Tesla Pulls Nasdaq Higher; Pinduoduo Soars on Competitive Hopes
3 min readStocks have done well lately, and few parts of the market have been able to outperform the Nasdaq Composite (NASDAQINDEX:^IXIC). With huge gains so far this year, it wasn’t surprising to see the Nasdaq let up on the gas and coast into the Christmas holiday weekend. As of 11:30 a.m. EST, the index was higher by about 0.2%.

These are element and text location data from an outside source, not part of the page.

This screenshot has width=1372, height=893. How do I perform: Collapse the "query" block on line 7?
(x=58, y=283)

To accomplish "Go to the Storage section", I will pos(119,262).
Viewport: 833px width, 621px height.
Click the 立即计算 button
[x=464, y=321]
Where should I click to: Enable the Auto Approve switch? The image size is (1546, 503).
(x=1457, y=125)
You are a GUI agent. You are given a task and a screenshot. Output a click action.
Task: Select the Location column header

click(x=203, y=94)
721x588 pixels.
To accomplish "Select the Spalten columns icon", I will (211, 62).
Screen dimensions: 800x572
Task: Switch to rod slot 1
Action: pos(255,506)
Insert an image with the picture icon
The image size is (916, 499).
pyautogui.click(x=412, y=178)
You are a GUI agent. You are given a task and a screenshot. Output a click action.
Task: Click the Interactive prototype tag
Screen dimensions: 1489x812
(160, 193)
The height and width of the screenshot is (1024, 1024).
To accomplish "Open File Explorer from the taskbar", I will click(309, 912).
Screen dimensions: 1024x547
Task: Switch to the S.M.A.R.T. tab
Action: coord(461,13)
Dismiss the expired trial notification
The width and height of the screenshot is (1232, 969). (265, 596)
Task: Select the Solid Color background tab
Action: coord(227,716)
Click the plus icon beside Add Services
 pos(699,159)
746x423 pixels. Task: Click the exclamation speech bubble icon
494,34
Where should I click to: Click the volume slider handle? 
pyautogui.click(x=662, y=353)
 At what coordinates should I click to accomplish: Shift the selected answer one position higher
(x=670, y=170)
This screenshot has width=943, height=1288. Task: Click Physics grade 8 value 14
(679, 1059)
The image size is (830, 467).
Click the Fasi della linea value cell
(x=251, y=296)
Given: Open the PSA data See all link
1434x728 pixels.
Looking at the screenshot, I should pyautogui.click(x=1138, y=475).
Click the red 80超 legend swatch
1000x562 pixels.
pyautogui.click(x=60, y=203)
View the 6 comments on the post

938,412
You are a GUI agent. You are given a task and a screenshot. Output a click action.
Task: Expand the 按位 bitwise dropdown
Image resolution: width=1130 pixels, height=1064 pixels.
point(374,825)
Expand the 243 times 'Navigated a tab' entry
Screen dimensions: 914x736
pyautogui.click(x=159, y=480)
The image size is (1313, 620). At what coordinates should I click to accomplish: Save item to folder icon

After taking a pause of its own, Tesla (NASDAQ:TSLA) once again made it onto the leaderboard, with solid gains that started taking the stock back toward its all-time highs. But one of the biggest winners on the Nasdaq was Pinduoduo (NASDAQ:PDD), as investors are hopeful that news affecting a major competitor could create a friendlier environment for the smaller company to make its mark on the huge Chinese market.
Tesla charges up
Shares of Tesla were higher by nearly 3% on Thursday morning. The move came as investors get used to the idea of not having a major index-addition event ahead of them, now that the automaker’s stock is fully a part of the S&P 500.
Fundamentally, Tesla is gearing up for yet another last-minute push to get as many vehicles delivered to customers as possible. The company routinely tries to get in as many deliveries as possible under the wire at the end of each quarter. With so many people watching the automaker to see if it’ll hit its production and delivery targets for 2020, CEO Elon Musk typically does everything he can to inspire employees to work harder to make the Dec. 31 deadline.
However, it’s important not to underestimate the short-term trading impact that the S&P 500 addition had. Index funds had to buy roughly $90 billion in Tesla shares in order to match the performance of the newly constituted index as of the beginning of trading on Monday. Those that didn’t buy — regardless of the price — risked failing to meet their investment objective of matching the S&P’s performance.
It’ll be tough for Tesla to match its 2020 performance in 2021. But many investors remain optimistic about its long-term prospects and believe the automaker has a lot more room to run higher in the years to come.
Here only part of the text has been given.